Malcolm responded to this as well, observing that President Bill Clinton was also elected, not once but twice, with less than a majority of the popular vote. (In fact, Clinton’s 43% in the 1992 election was lower than either Bush in 2001 or Trump in 2016). That did not, Malcolm said, in any way undermine the legitimacy of Clinton’s two Supreme Court appointees, Justices Ruth Bader Ginsburg and Stephen Breyer

In his prepared statement, Wade Henderson, interim president of the Leadership Conference on Civil and Human Rights, said the Supreme Court should “represent and reflect the vast diversity of our country” and that justices should “possess diverse backgrounds that will inform their role on the bench.”

He listed no less than 10 different categories of diversity, from race and sexual orientation to socioeconomic status and “experiential” background, but did not explain how any group of nine people could possibly reflect an entire nation in even the most general way.

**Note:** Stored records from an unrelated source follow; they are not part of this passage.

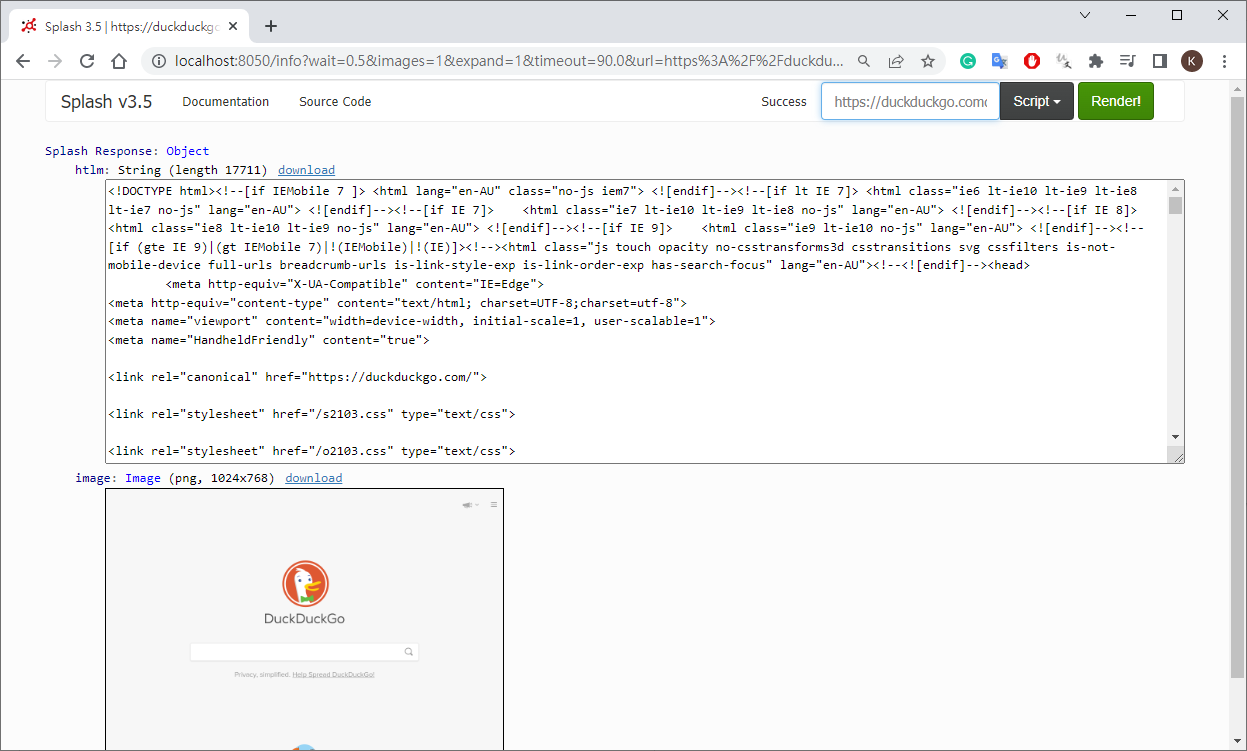Reload the current page
Viewport: 1247px width, 751px height.
pyautogui.click(x=87, y=61)
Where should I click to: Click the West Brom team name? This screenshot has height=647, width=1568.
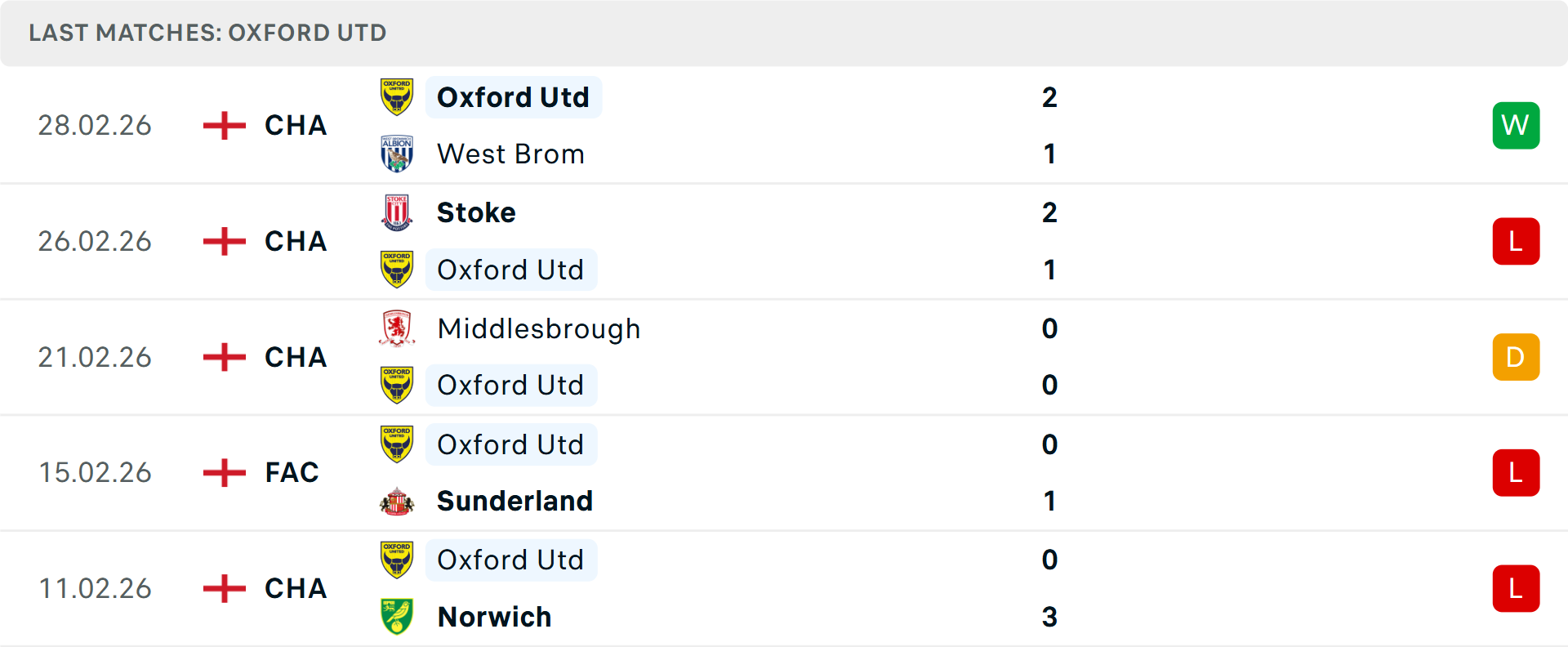click(510, 154)
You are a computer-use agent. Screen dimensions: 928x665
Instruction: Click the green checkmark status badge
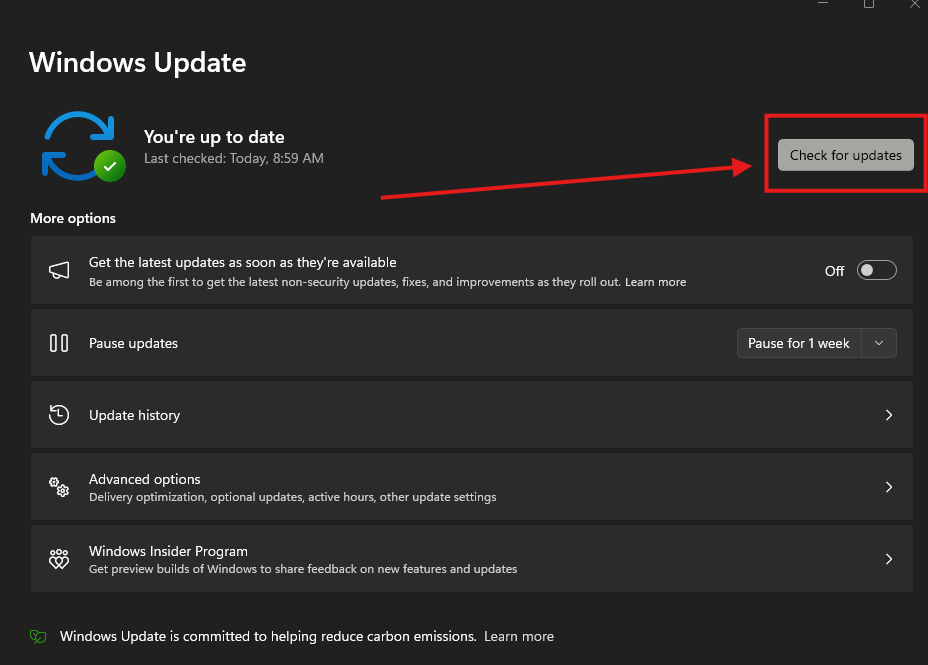pyautogui.click(x=110, y=166)
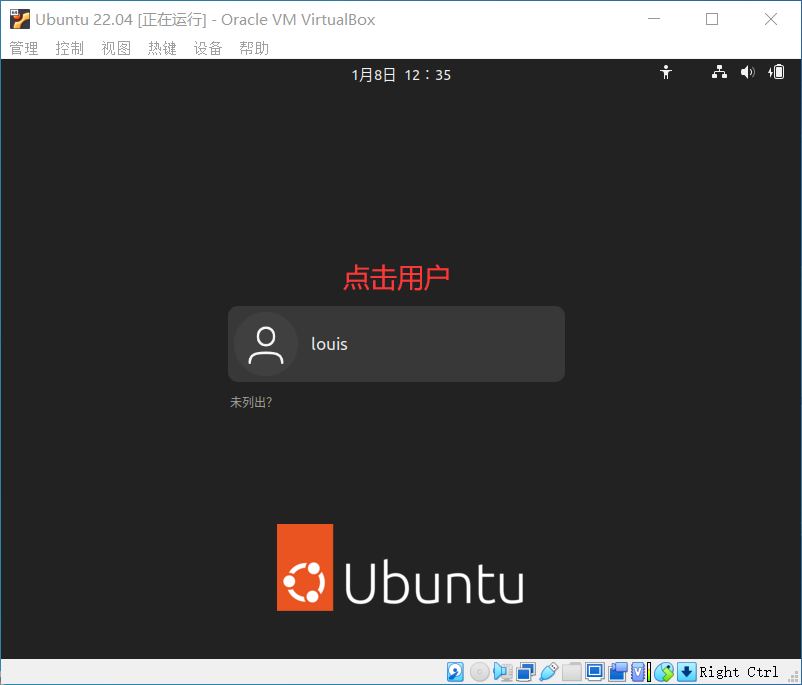
Task: Open the VirtualBox features status icon
Action: coord(637,671)
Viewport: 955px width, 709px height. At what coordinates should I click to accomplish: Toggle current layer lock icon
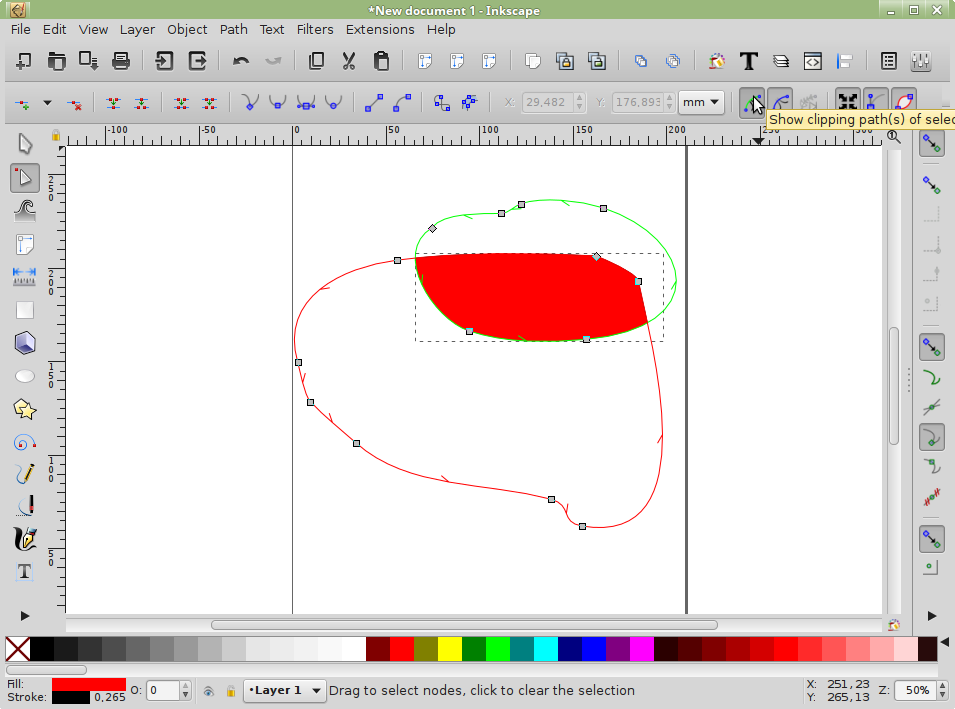coord(231,691)
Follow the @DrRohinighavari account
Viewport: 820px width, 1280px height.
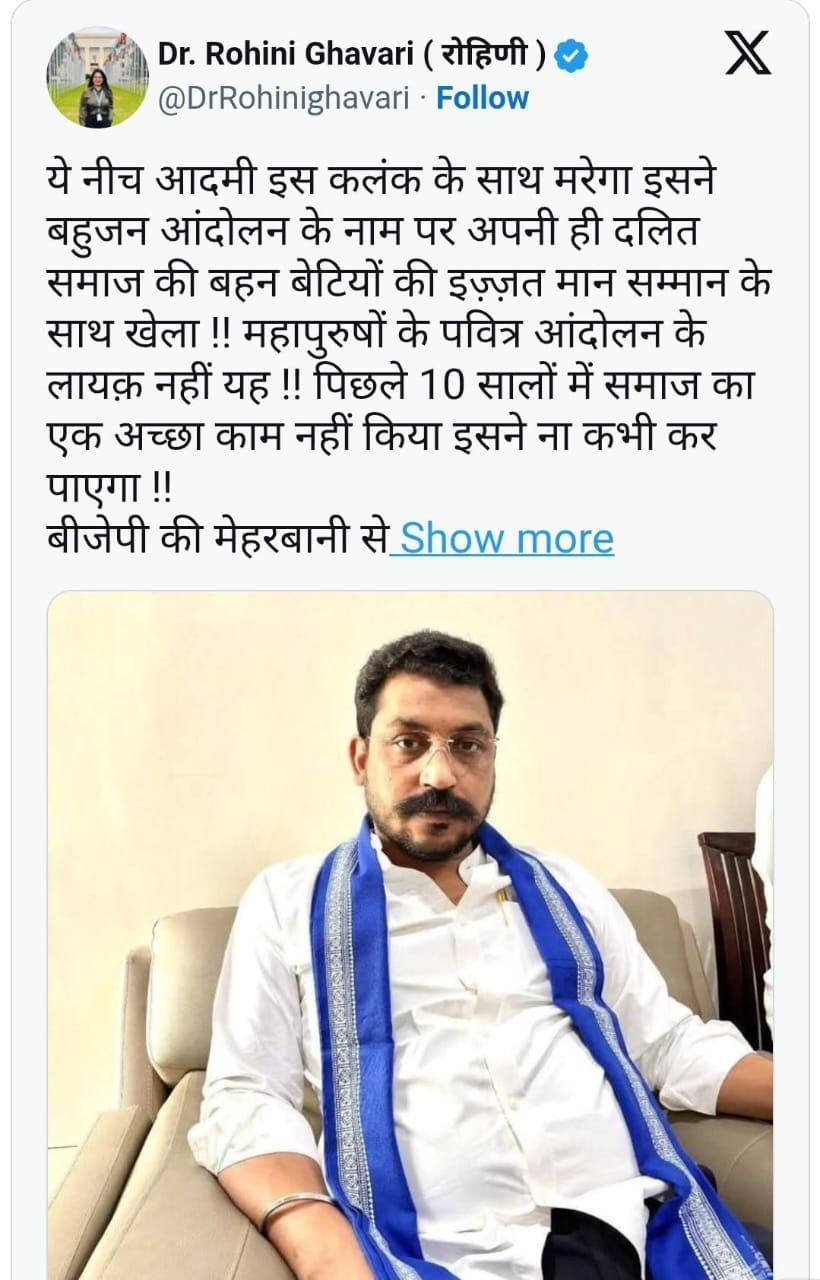[x=483, y=98]
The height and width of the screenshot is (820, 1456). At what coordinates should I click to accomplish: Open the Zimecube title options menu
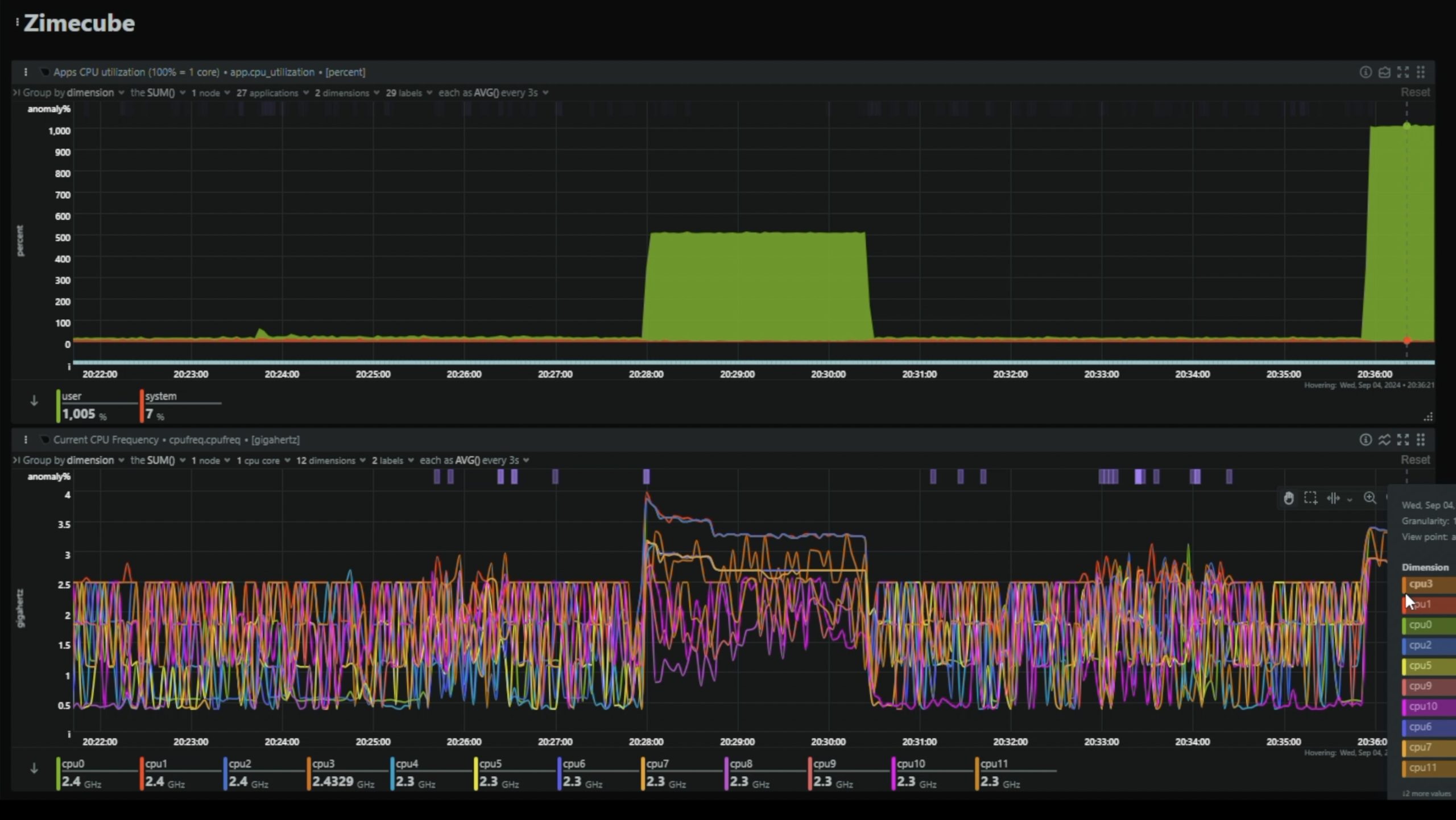point(17,23)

For Henderson and other liberals, however, diversity is really just a means to an end. They believe that judges with a certain “diversity” profile will be more likely to make politically favorable decisions.

At one point, Henderson actually said that he wanted judges who possess “a progressive vision of the law and Constitution” when they decide cases involving “voting rights … reproductive health, educational equity … environmental protections, and more.”

If liberals really favored diversity, they would not have consistently opposed Trump’s minority and female judicial nominees. He appointed half of all Asian Americans who have served on the U.S. Court of Appeals in the last 50 years. They include the first Asian American judges on the 5th and the 6th Circuits.

Of these Asian American judges, Trump’s appointees received a combined 304 votes against their confirmation, compared to a total of just four negative votes for the judges appointed by other presidents. The women Trump appointed to the U.S. Court of Appeals received three times as many negative votes as those chosen by President Barack Obama.  

The number of Supreme Court justices, the length of their terms, and their personal characteristics, however, are all secondary issues. The real issue, which America’s Founders debated when drafting the Constitution, is the kind of judge someone will be. The Founders designed a system in which the Constitution controls judges; contemporary “reform” advocates want a very different system in which judges control the Constitution.

When he dissented in the same-sex marriage case of Obergefell v. Hodges, the late Justice Antonin Scalia wrote that it is

of overwhelming importance… who it is that rules me. Today’s decree says that my Ruler, and the Ruler of 320 million Americans coast-to-coast, is a majority of the nine lawyers on the Supreme Court … This practice of constitutional revision by an unelected committee of nine, always accompanied (as it is today) by extravagant praise of liberty, robs the People of the most important liberty they asserted in the Declaration of Independence and won in the Revolution of 1776: the freedom to govern themselves.

If the Supreme Court needs “reform,” it is a renewed commitment to appointing justices who will impartially interpret and apply the law, fulfilling the limited role the Founders designed for the judiciary.